Without further ado, here are my favorite quotes!
(Pronouns have been omitted to stop spoilers)
I try to live by these words. Plus, it helps that their epic nature makes me drool:
"This is the hour at last, then, he thought wildly. Steel rang on polished witchwood. There must be honor, the thought was desperate. Even if there is no one to see it...God will see..."
I would love to know what it's like to feel oneself and the world this way; every time I want a new perspective, I re-read this passage:
"The dragon's black blood had spilled over him, burning like a fire. In the instant of its touch he had felt his own life subdued. The dreadful essence coursed through him, scalding away his spirit, and leaving only dragon-life. It was as if he had himself become--in the failing moment before darkness came--the Worm's secret heart.

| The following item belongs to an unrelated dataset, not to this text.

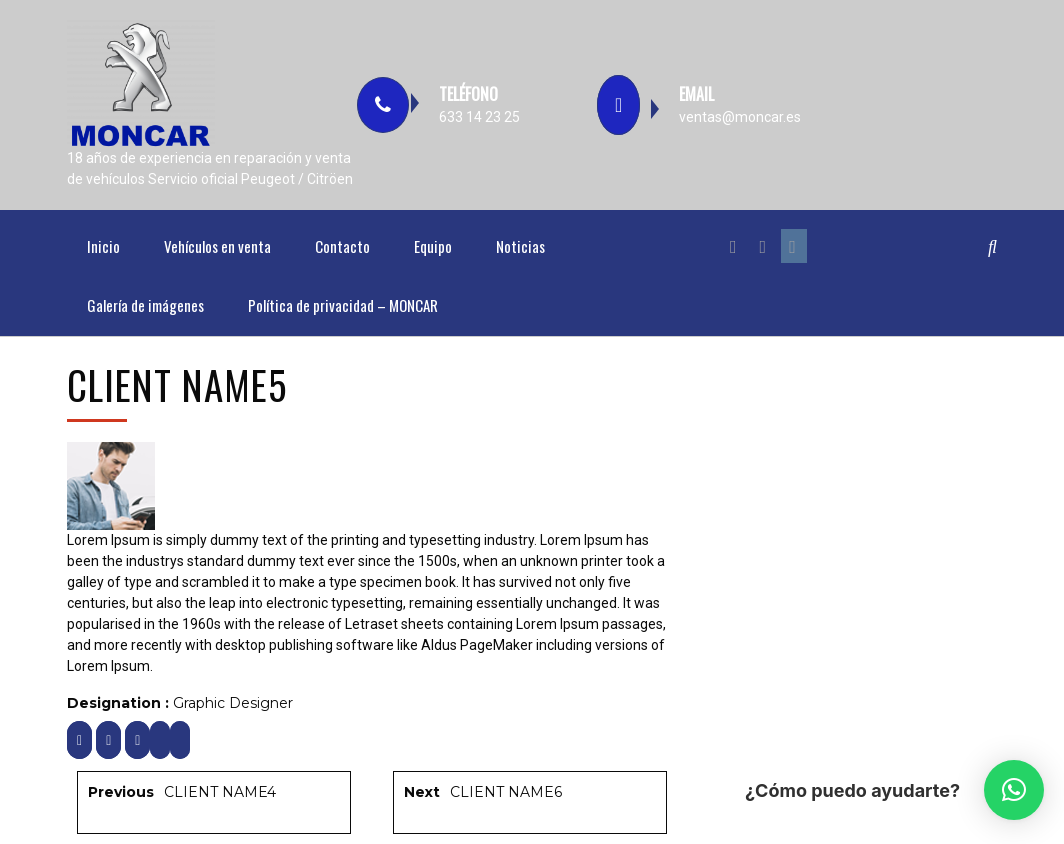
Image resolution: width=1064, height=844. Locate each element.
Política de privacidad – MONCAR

[The dragon]'s smolderingly slow and intricate life captured him. He spread; he changed, and the changing was as painful as both death and birth.
His bones became heavy, solid as stone and curvingly reptilian. His skin hardened into gemlike scales, and he felt his pelt sliding on his back like a mailshirt of diamonds.

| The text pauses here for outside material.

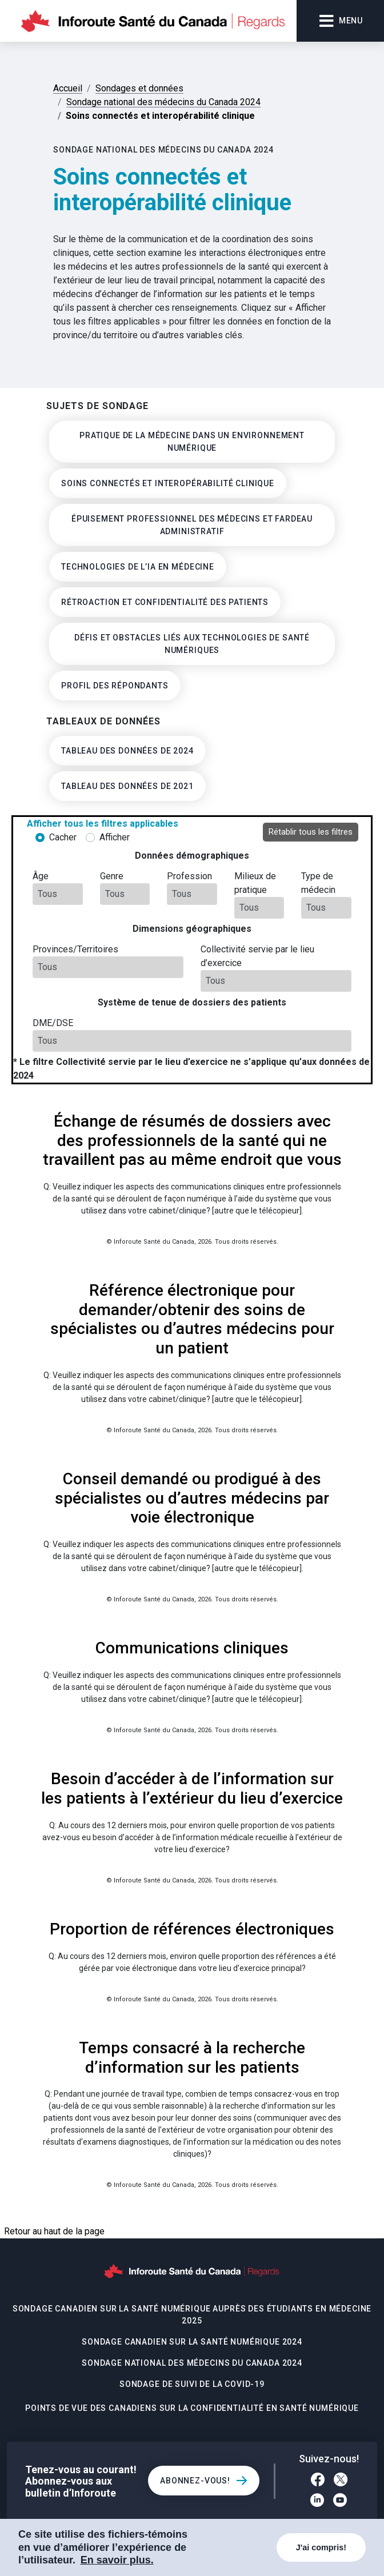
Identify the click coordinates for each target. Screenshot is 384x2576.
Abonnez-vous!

....The old black blood raced through him. Still he grew, and he perceived and named all things of the spinning world. Its skin, the earth's skin, became his own--the crawling surface of which all things were born, where they struggled and failed, surrendering at last to become a part of him once more. Its bones were his bones, the rocky pillars on which all things stood, and through which he felt every tremor of breathing life."
This is exactly how I feel about the written word:
"'Books are a form of magic because they span time and distance more surely than any spell or charm. What did so-and-so think about such-and-such two hundred years agone? Can you fly back through the ages and ask him? No--or at least, probably not.
'But ah! If he wrote down his thoughts, if somewhere there exists a scroll, or a book of his local discourses...he speaks to you! Across centuries!"
...'A piece of writing IS a trap, and the best kind. A book, you see, is the only kind of trap that keeps its captive--which is knowledge--alive forever. The more books you have, the more traps, then the better chance of capturing some particular, elusive, shining beast--one that might otherwise die unseen.'"
Now onto the next book in the series!